Hey guys and gals,
Okay, so I'm making a prop... It's a tree on a rock. My mind is just in a mess trying to juggle all the aspects of finishing this. I have a few questions for anyone kind and knowledgeable enough.
So, I'd like the tree and rock to be separate meshes so that when I bring into Substance Painter I can match the names for baking purposes. How do I bring both the tree and the rock into painter and bake the high poly versions of both onto them? If I combine the objects so that I have a high poly treeRock and a low poly treeRock, I can't match the names because it's just one mesh. So to avoid artifacts (because the tree sits right on the rock) I need to have them as separate meshes so I can match the tree_low to the tree_high, and the rock_low to the rock_high.
I have the low rock and low tree UV'd out on one 0-1 space. In the end, it all has to be just one object. But my question stands how do I go about using two meshes in substance at first for baking? I only know how to get one mesh in at a time. And once I do get both meshes in and texture them, how do I go about having just one set of textures when it's all said and done. Any workflow that helps me would be appreciated.
Replies
I often have to explode objects to work on them in painter as it's too hard to work on a lot of overlapping geometry - and it doesn't bake normals and AO properly.
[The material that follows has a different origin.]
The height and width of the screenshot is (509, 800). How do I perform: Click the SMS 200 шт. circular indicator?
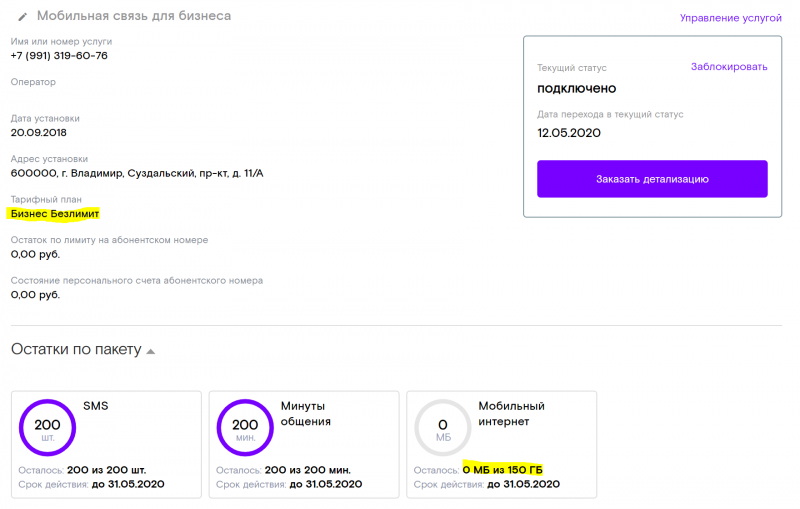tap(47, 427)
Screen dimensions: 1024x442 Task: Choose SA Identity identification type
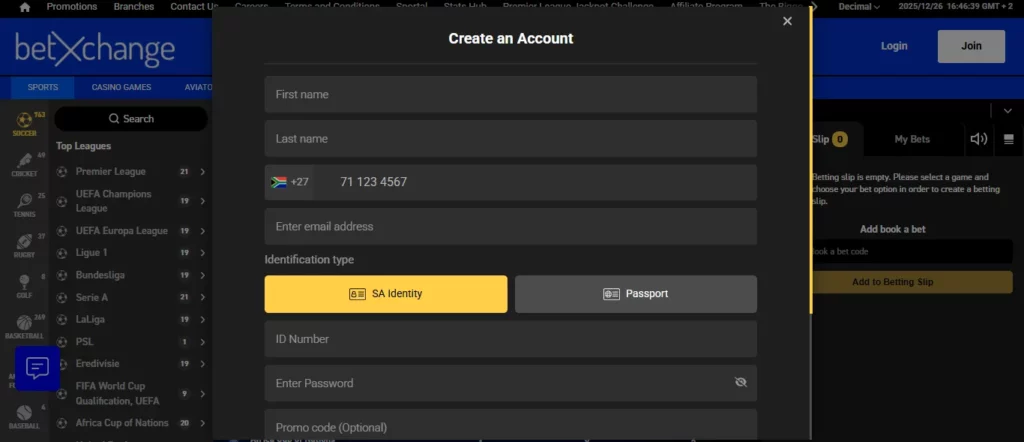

So, you can export each thing as a separate object, and bake it. Then you get your baked maps. Then you can export the objects together as a single piece and take that into painter, along with your two maps. You can merge those two maps together in painter, or in photoshop. Just make a fill layer and mask off the overlap. easy peasy. Just try to realize that you can make as many different variations of your object as you want. It's not a real life sculpture -- its just data on a computer. You can split it up however you see fit, merge things back together a million different ways... a little experimentation goes a long way.
Inside Painter, you have different ways to separate your objects for ease of working. ID maps, mask by UV groups, mask by mesh objects, mask by material groups.... it just takes time and experience to learn all the different ways. The way to learn that gives the best memory retention is to go forward with your work until you hit a point where you think, "man, it would be nice to be able to such and such a certain way." Then you google that, and turns out there is exactly a tool or workflow for this idea you had.
So, just keep going, make mistakes, reset, and trust your future self, dont worry about him.